Various treatments have been tried with variable results. Successful treatment with anakinra, an IL-1 receptor antagonist, has been documented in case reports.
D47.2 – Monoclonal gammopathy
402415001 – Schnitzler syndrome
- Adult-onset Still disease (AOSD) – Both Schnitzler syndrome and AOSD are characterized by urticarial rash, fever, joint pain, and leukocytosis. Distinguishing features of AOSD include elevated ferritin levels, increased transaminases, and pharyngitis.
- Rheumatoid arthritis – Positive anti-cyclic citrullinated peptide (anti-CCP) antibodies and rheumatoid factor; elevated inflammatory markers erythrocyte sedimentation rate and C-reactive protein (CRP); synovitis on exam with pain, swelling, and warmth of small joints of the fingers, wrists, and ankles; morning stiffness lasting more than 1 hour that improves with activity.
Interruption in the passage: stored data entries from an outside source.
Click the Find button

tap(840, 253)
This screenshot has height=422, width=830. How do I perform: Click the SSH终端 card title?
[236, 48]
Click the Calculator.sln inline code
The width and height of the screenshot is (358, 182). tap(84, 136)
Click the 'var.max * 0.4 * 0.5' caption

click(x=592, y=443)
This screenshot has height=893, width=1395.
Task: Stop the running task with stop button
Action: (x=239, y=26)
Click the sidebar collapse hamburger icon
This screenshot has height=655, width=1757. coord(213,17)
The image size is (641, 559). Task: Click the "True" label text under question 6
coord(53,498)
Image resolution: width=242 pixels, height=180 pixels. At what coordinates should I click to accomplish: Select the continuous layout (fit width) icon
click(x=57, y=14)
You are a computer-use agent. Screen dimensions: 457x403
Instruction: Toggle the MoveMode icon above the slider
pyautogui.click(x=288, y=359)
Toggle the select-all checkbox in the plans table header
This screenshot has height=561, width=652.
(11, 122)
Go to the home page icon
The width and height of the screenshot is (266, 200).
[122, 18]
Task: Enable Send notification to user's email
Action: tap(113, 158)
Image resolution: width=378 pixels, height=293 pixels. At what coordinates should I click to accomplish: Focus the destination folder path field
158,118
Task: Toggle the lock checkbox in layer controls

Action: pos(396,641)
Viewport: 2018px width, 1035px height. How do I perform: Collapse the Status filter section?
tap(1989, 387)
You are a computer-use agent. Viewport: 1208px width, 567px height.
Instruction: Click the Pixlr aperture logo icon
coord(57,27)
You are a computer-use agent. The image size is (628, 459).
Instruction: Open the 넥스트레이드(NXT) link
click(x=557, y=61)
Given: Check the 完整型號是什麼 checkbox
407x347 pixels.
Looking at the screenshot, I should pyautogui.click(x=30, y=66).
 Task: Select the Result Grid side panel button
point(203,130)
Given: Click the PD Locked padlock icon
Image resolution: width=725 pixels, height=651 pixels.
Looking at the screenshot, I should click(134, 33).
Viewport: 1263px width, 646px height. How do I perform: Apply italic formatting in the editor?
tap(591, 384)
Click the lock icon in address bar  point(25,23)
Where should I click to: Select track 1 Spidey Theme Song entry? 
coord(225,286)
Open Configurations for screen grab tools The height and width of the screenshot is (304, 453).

- Cryopyrin-associated periodic syndrome – Rare genetic disease involving the cryopyrin protein. Muckle-Wells syndrome presents with fever, hive-like rash, red eyes, joint pain, and severe headaches with vomiting; deafness / age-related hearing loss can develop. Episodes typically last 1-3 days. Familial cold autoinflammatory syndrome is triggered by exposure to cold or other environmental factors; it presents with a hive-like rash, fever, chills, nausea, headaches, and joint pain. Episodes typically last 1 day.
- Urticarial vasculitis – Presents similarly to Schnitzler syndrome with rash, fever, and joint pain. Decreased levels of complement as a result of increased consumption and anti-C1q antibodies are present in urticarial vasculitis but not in Schnitzler syndrome. Unlike true vasculitides, skin biopsy in Schnitzler syndrome will not show fibrinoid necrosis.
- Cryoglobulinemic vasculitis – Low complement values and presence of cryoglobulins causing systemic effects such as skin and renal disease; associated with hepatitis C, malignancy, or autoimmune condition; three different types, if polyclonal associated with Meltzer triad of palpable purpura, arthralgias, and myalgias.
- Systemic lupus erythematosus – SOAP BRAIN MD mnemonic (serositis, oral ulcers, arthritis, photosensitivity, blood disorders, renal involvement, antinuclear antibodies, immunologic phenomena, neurologic disorder, malar rash, discoid rash); must fulfill 4 of 11 of criteria according to the American College of Rheumatology.
- Chronic idiopathic urticaria
- Monoclonal gammopathy of undetermined significance (MGUS) – Clinically does not cause signs or symptoms; usually affects the elderly with peak age older than 85 years.